_RECORDS FOR PROCESSING_:
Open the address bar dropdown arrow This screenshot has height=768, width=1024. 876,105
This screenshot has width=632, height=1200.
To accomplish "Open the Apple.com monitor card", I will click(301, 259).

--

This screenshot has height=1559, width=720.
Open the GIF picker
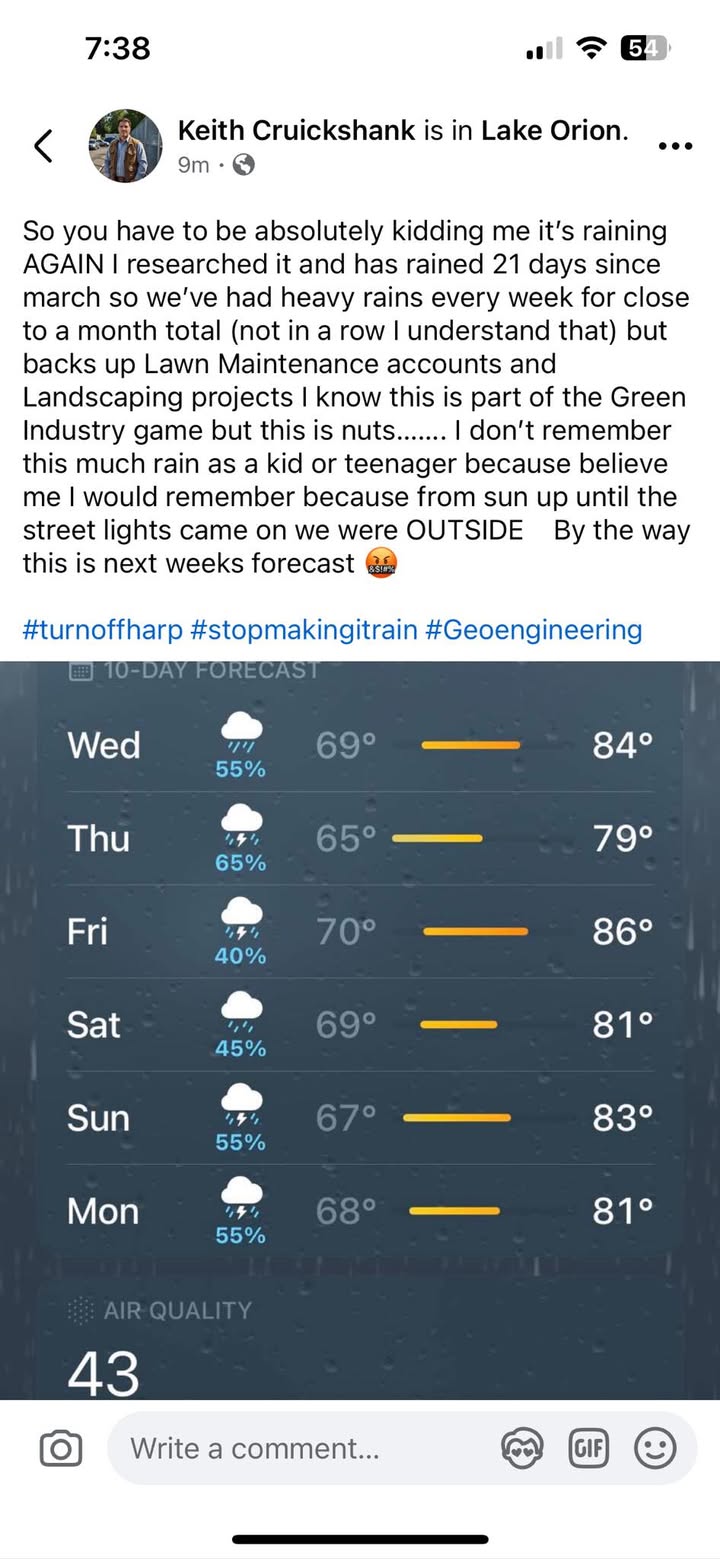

--

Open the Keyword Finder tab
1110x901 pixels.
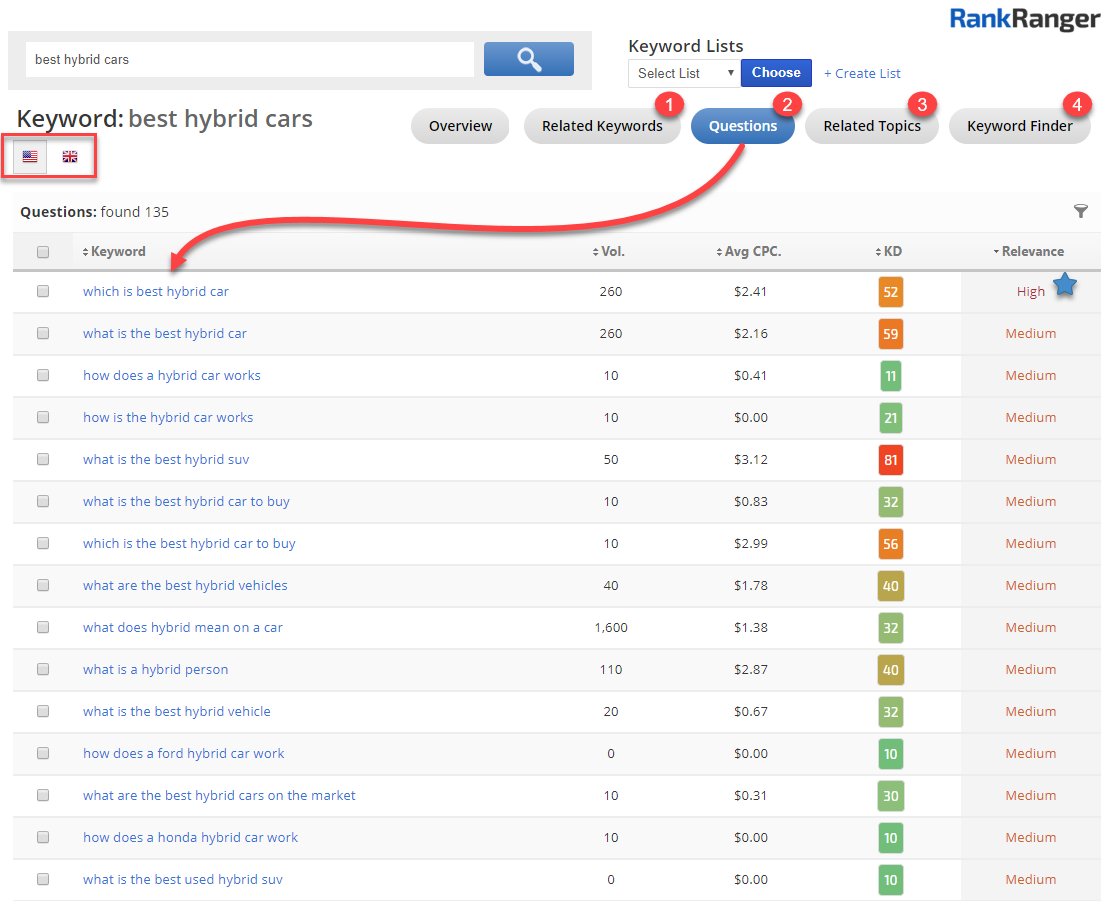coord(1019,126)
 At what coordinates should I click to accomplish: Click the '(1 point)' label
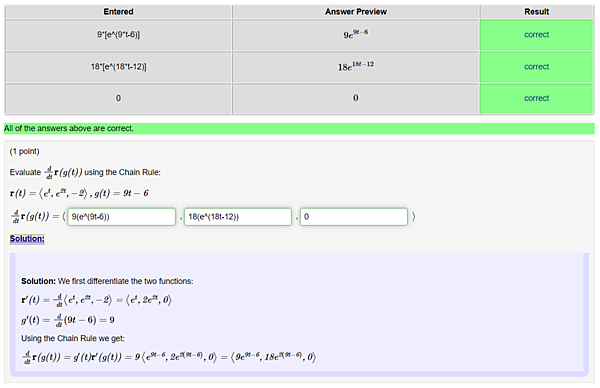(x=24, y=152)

_EXERCISE AIM_: When you reach the line holding "This screenshot has height=1559, width=720." in the records above, begin reproducing exactly, stop after the line holding "Open the GIF picker", and output nothing else.

_EXERCISE SOLUTION_:
This screenshot has height=1559, width=720.
Open the GIF picker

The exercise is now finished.